KORUPSI BIKIN MIRIS
Oleh Akhmad Kusaeni
Saya mengelus dada setiap kali mendengar berita kasus korupsi. Apalagi yang terjadi di perusahaan plat merah, BUMN dan anak perusahannya, yang memiliki budaya dan filosofi AKHLAK. Saya miris melihat angka-angka korupsinya yang fantasitis. Bukan lagi jutaan, miliaran, kasus korupsi belakangan ini nilainya sudah mencapai triliunan. Sekali lagi triliunan!
Kerugian negara dari penyimpangan dana pinjaman perbankan di PT Waskita Karya, menurut Kejaksaan Agung, mencapai hampir Rp 2 triliun. Dirut Waskita Karya Destiawan Soewardjono dan hampir semua direksi telah ditetapkan sebagai tersangka. Mereka adalah Direktur Operasional II Bambang Rianto, Direktur Keuangan Taufik Hendra Kurniawan, dan Direktur Manajemen Risiko Haris Gunawan.

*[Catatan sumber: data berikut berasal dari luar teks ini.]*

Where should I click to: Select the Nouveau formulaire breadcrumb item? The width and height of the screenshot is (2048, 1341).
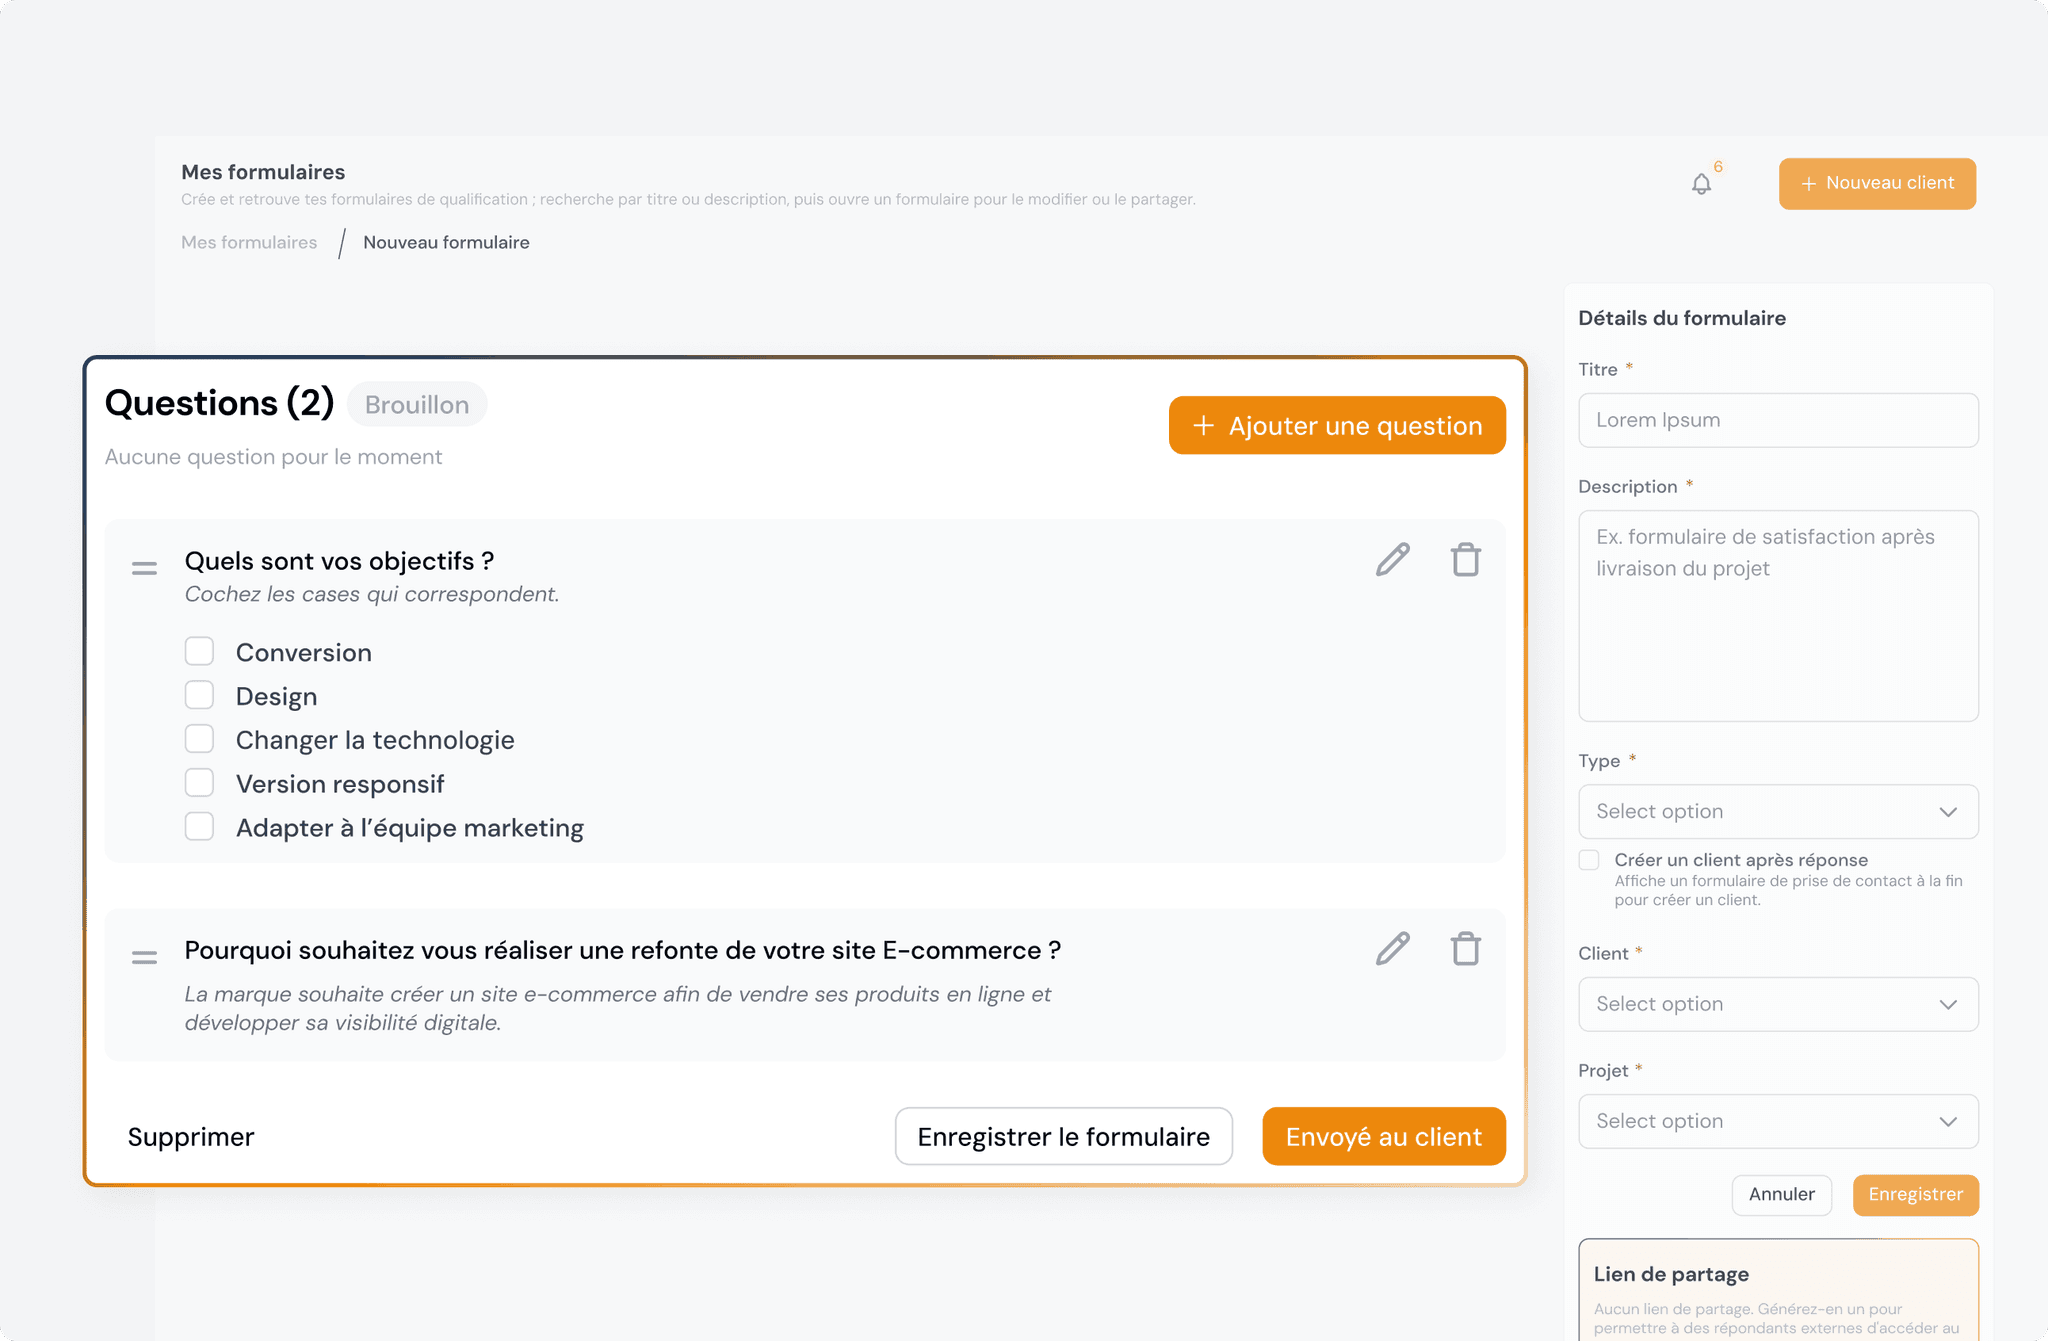pyautogui.click(x=446, y=242)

Menurut catatan Indonesia Corruption Watch (ICW), jumlah kasus korupsi terkait BUMN yang disidik oleh aparat penegak hukum mencapai 119 kasus dengan 340 tersangka. Tercatat sedikitnya 9 kasus pada tahun 2016, 33 kasus pada 2017, 21 kasus pada 2018, 20 kasus pada tahun 2019, 27 kasus pada tahun 2020, dan 9 kasus pada 2021. Dari 119 kasus korupsi di lingkungan BUMN tersebut menyebabkan kerugian negara hingga Rp 47,9 triliun. Ini belum termasuk kerugian negara pada kasus Waskita Karya. Juga pada kasus PT Amarta Karya yang kerugiannya mencapai sekitar Rp 46 miliar. Dirut PT Amarta Karya Catur Prabowo dan mantan Direktur Keuangan Trisna Sutisna sudah ditetapkan sebagai tersangka oleh KPK.
Untuk hura-hura
Yang membuat saya lebih miris lagi ketika mengetahui untuk apa dan untuk siapa uang korupsi jumbo itu digunakan. Kejaksaan Agung mengungkapkan adanya penggunaan uang supplay chain financing (SCF) Waskita Karya untuk kebutuhan hedonisme, hura-hura, dan ‘bagi-bagi’ di pemangku kebijakan tinggi di perusahaan konstruksi milik negara tersebut. Silahkan geleng-geleng kepala.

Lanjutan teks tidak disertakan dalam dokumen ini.